6.12.2010

Aquatic Saturday. Dateline Austin.










Ben and I left the house around 7:45am this morning after a breakfast of egg and bacon tacos on whole wheat tortillas.   Just another saturday morning swim meet with the mighty Rollingwood Waves.  We got to the Westwood Country Club right on time and headed in.  You have to prod 14 year olds to do stuff.  This morning Ben announced that he didn't "do" warm up.  No matter that his coach requires it.  And now, so does his dad.

In many ways I'm just like every other parent pacing around the deck;  I want my kid to go fast and get a few ribbons and make the "A" relay team.  I'm happy when he hits a good flip turn and peeved when he breathes six or eight times on a 50 meter sprint.  But I have an extra perk:  I'm the official Rollingwood Waves Team Photographer.

What does this get me?  We'll it's more what it gets me out of.  I don't have to volunteer to be one of the timers or stroke judges.  On the flip side, though, I have to be at every meet.  I try to get  at least a handful of pix for each kid on the team.  I get some of them hanging with their best friends,  a few starts and a few races.  At the end of the season I rent a big monster digital projector from my favorite A/V company and we have a slide show at the swim team award picnic.

When I started this adventure we shot slides.  A costly affair for the volunteer photographers.......

Back in 2003 we went digital and haven't looked back.  Here's the truth though, the slides look a hell of a lot better.  That's not a dig at digital cameras but cost effective projection technologies are still way behind the curve vis a vis film.  Really.  I have a couple of LCD projectors and I have a Leica Pradovit slide projector and it's Yugo versus the Aston Martin as far as I'm concerned.  But we decided not to care and everyone loves to watch and giggle at each other.  We also put the images up on a web gallery and they look much, much better there.

The meet started at 9 am and lasted till 2pm.  The other team had legions of young kids and that always takes more time.  A lot more time.  But that's part of the deal.  We always have to remind the teenagers that they were once "six and unders" and they didn't move any quicker than this set of six and unders.

Today was  a good photo day because we had a nice overcast.  Not a dark gray, English style overcast but a thinner, southern california overcast with a small layer of Texas clouds thrown in.  I shot 735 images over the course of the five hours and edited down to about 600 for the web gallery.  I took one camera and two lenses.  A Canon 7D, the 70-200 f4 and the Canon 15-85mm.  I took along two 4 gig cards and made a solemn promise to myself that, when I filled them,  I'd just stop and smell the roses......or the chlorine.  I was a lazy photographer today and shot large jpegs with the camera set to Aperture Prefered Priority.  It all came out just fine.  I watch the light and shove in plus or minus compensation pretty accurately when I need to.  I didn't have to dump any files for exposure or focus issues so I think 735 out of 735 is pretty darn good.

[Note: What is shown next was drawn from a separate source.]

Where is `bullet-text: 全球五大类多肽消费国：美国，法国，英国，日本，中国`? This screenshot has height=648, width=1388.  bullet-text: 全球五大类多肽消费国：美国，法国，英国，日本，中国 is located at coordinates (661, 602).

The camera worked fine.  The boy swam well.  The photographer stayed hydrated.

So that was this morning.  Then we went out for lunch and I came back to edit, color correct and upload the stuff to a Smugmug gallery.  Now it's almost six o'clock and I'm ready to take it easy and do some stuff just for myself.  I know, I'll grab a camera and a lens and go out for a long walk in downtown Austin.  You know,  just to stay in practice.......

5 comments:

steveH said...

The kids had fun. The adults had fun. The photographer had fun.

Can't ask for much more than that.

very1silent said...

You could of course print to slides for the fairly small fraction of images that you want to use for a slideshow.

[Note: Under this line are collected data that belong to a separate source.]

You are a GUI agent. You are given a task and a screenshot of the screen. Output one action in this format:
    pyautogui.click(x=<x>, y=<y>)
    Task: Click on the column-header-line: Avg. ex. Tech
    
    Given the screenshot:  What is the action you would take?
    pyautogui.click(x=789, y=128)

Kirk, Photographer/Writer said...

I've asked about that but at a buck a slide for the 300 or 400 well show versus free........we'll do free.

Wolfgang Lonien said...

Wow. 735 in 5 hours, that's about 1 photo each 25 or so seconds. Or do you take shots of 2, 3, or more of everything you see?

First one I remember to use a motor with his analog camera for shooting lots and lots of photos of his beautiful teenage models was David Hamilton. But this is aeons ago...

Kirk, Photographer/Writer said...

Wolfgang, There's always variations and duplicates. Especially when you are shooting action. Most people reviled David Hamilton as some sort of sex offender. I thought his work was beautiful. Thanks for reminding me.